Having thought initially about studying law for my undergraduate degree, I couldn’t imagine the prospect of spending 3-4 years of my life trawling through pages on Corporate and Tort Law to eventually specialise in an area I was really interested in. Just as well…studying Criminology from a critical and holistic angle, it became clear to me that Law was never really my area of interest at all. Almost instantly, I knew Criminology was where life would take me for the long-haul. The ‘common-sense’ and ‘taken-for-granted’ narrative about crime/criminality that I had long been accustomed to suddenly looked flawed…and, in many ways, deliberately tilted towards those who had the power to set the narrative. Over the years, I became particularly interested in how this power manifests itself in different areas of society, how it is exercised through the use of ‘video activism’ and the media in general, and how language and discourse is used in order to shape collective stereotypes about some groups but not others.
My PhD focusses specifically on racial (in)justice; how dominant mainstream media and political discourse is used to ‘frame’ immigration, how this is then challenged by the broader anti-racist movement in the UK through the use of ‘video activism’, and what types of knowledge are produced from this process which can help us understand the complex power interplay between the state and those within its borders. It would be amazing to meet and work with other academics interested in these areas of research!

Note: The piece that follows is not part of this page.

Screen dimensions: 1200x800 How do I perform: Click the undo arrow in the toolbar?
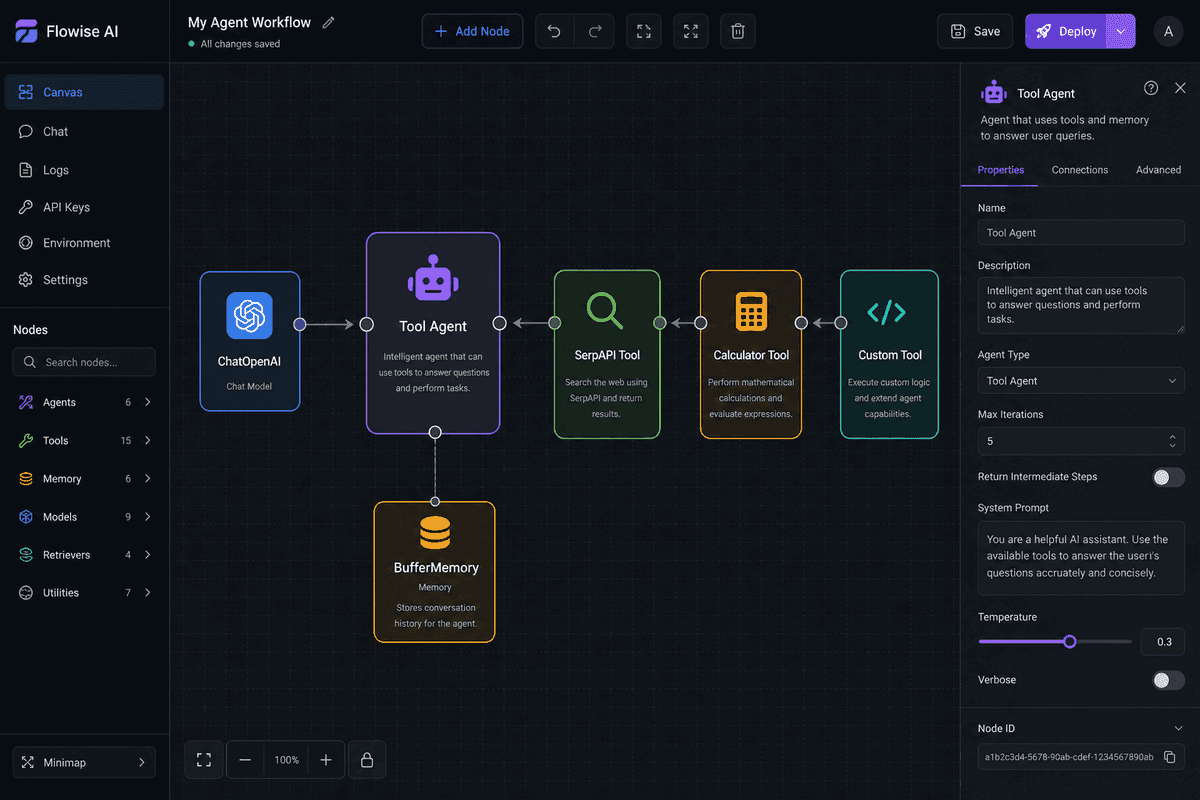(x=554, y=31)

Although I still have deeply-rooted Imposter Syndrome from having migrated to the UK in the 90s without speaking a word of English and trying to ‘fit in’, studying and working in higher education has taught me that there is always a gap that can be filled at the right time in the right place…a gap that can flip every self-critical flaw into momentary virtue. Joining the Criminology team at Northampton has become part of my learning curve, and I am very much looking forward to working closely with the team and meeting all our students when teaching starts this semester!